### Given records
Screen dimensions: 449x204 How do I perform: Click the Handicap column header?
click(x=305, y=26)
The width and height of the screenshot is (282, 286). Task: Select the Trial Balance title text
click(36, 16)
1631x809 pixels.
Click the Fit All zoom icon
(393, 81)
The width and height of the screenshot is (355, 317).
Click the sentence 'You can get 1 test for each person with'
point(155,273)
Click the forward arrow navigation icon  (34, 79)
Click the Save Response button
---
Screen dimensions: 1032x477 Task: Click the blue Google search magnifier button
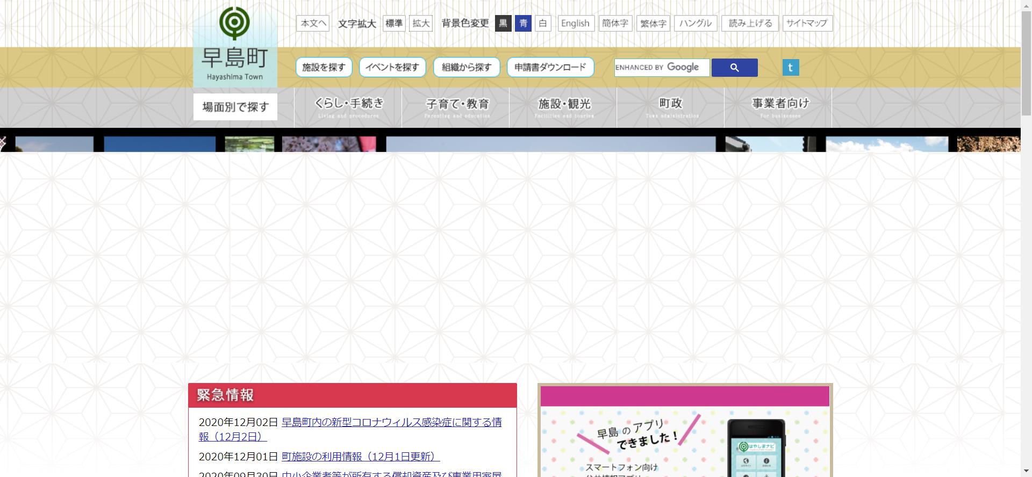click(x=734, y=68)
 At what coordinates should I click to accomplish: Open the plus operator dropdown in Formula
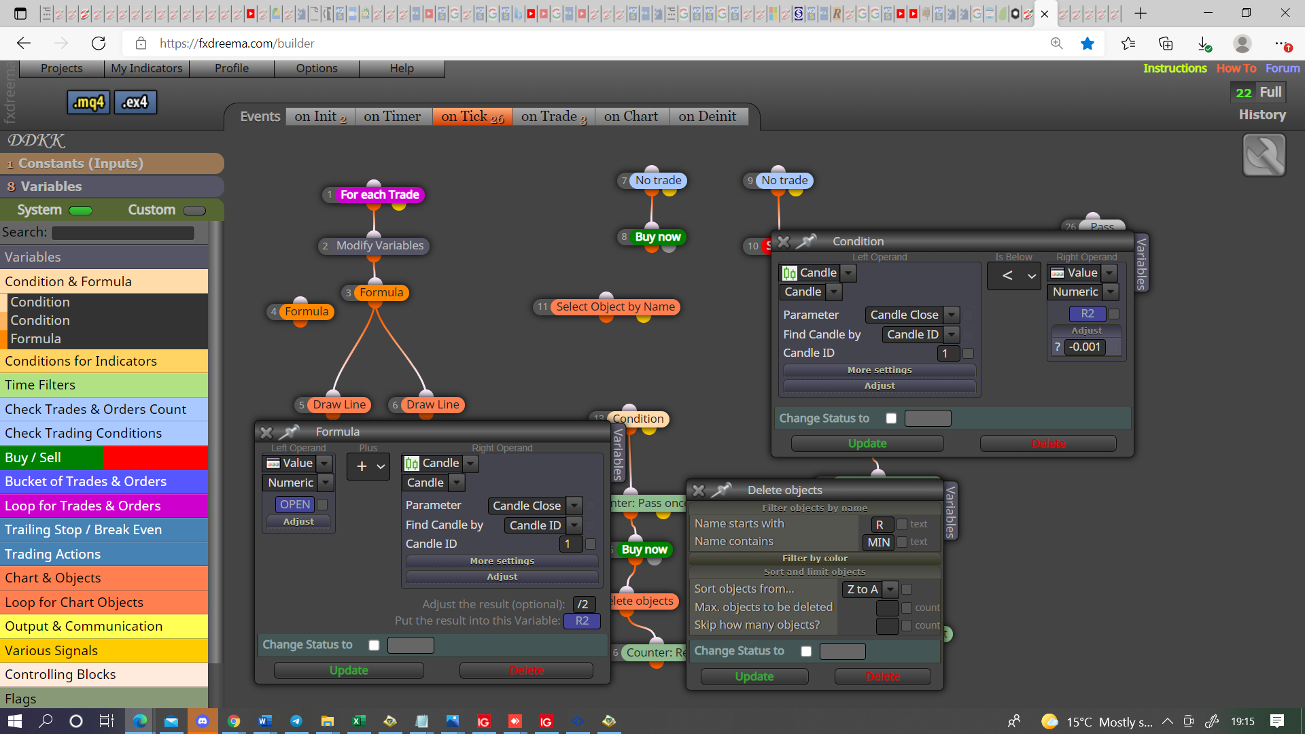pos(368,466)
* * *
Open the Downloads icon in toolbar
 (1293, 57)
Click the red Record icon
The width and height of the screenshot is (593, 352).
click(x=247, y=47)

### Work request
Keeping every character as it is, restate the lines above that run from the line with "Screen dimensions: 449x204" through the line with "Click the Save Response button", both included, and nothing else.

### Response to the task
Screen dimensions: 449x204 How do I perform: Click the Handicap column header?
click(x=305, y=26)
The width and height of the screenshot is (282, 286). Task: Select the Trial Balance title text
click(36, 16)
1631x809 pixels.
Click the Fit All zoom icon
(393, 81)
The width and height of the screenshot is (355, 317).
Click the sentence 'You can get 1 test for each person with'
point(155,273)
Click the forward arrow navigation icon  (34, 79)
Click the Save Response button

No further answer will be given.